** Provided data follows **

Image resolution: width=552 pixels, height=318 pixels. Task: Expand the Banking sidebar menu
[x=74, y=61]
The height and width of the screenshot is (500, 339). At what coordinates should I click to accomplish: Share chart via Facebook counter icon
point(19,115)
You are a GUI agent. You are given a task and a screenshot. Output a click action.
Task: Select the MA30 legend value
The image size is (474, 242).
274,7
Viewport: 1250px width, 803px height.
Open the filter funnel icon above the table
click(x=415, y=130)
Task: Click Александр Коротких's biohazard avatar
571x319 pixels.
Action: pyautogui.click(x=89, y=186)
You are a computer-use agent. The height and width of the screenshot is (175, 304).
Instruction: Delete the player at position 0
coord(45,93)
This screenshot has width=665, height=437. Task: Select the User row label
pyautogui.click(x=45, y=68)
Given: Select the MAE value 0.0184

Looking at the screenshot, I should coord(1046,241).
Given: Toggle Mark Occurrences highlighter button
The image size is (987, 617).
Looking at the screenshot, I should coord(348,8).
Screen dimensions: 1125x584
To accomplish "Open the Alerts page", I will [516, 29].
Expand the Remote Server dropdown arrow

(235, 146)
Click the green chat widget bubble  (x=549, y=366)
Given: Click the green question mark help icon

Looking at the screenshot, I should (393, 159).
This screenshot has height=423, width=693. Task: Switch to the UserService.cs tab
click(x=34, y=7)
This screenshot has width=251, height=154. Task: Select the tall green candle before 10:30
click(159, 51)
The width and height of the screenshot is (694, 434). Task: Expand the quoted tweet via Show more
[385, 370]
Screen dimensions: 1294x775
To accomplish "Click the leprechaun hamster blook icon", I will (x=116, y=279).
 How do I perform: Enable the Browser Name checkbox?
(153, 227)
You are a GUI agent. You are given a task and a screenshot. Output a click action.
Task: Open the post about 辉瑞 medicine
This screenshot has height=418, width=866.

** End of Provided data **

The entries above must be retyped exactly, down to the last character.

- **Exercise result**:
Image resolution: width=552 pixels, height=318 pixels. Task: Expand the Banking sidebar menu
[x=74, y=61]
The height and width of the screenshot is (500, 339). At what coordinates should I click to accomplish: Share chart via Facebook counter icon
point(19,115)
You are a GUI agent. You are given a task and a screenshot. Output a click action.
Task: Select the MA30 legend value
The image size is (474, 242).
274,7
Viewport: 1250px width, 803px height.
Open the filter funnel icon above the table
click(x=415, y=130)
Task: Click Александр Коротких's biohazard avatar
571x319 pixels.
Action: pyautogui.click(x=89, y=186)
You are a computer-use agent. The height and width of the screenshot is (175, 304).
Instruction: Delete the player at position 0
coord(45,93)
This screenshot has width=665, height=437. Task: Select the User row label
pyautogui.click(x=45, y=68)
Given: Select the MAE value 0.0184

Looking at the screenshot, I should coord(1046,241).
Given: Toggle Mark Occurrences highlighter button
The image size is (987, 617).
Looking at the screenshot, I should coord(348,8).
Screen dimensions: 1125x584
To accomplish "Open the Alerts page", I will [516, 29].
Expand the Remote Server dropdown arrow

(235, 146)
Click the green chat widget bubble  (x=549, y=366)
Given: Click the green question mark help icon

Looking at the screenshot, I should (393, 159).
This screenshot has height=423, width=693. Task: Switch to the UserService.cs tab
click(x=34, y=7)
This screenshot has width=251, height=154. Task: Select the tall green candle before 10:30
click(159, 51)
The width and height of the screenshot is (694, 434). Task: Expand the quoted tweet via Show more
[385, 370]
Screen dimensions: 1294x775
To accomplish "Click the leprechaun hamster blook icon", I will (x=116, y=279).
 How do I perform: Enable the Browser Name checkbox?
(153, 227)
You are a GUI agent. You are given a task and a screenshot. Output a click action.
Task: Open the post about 辉瑞 medicine
This screenshot has height=418, width=866.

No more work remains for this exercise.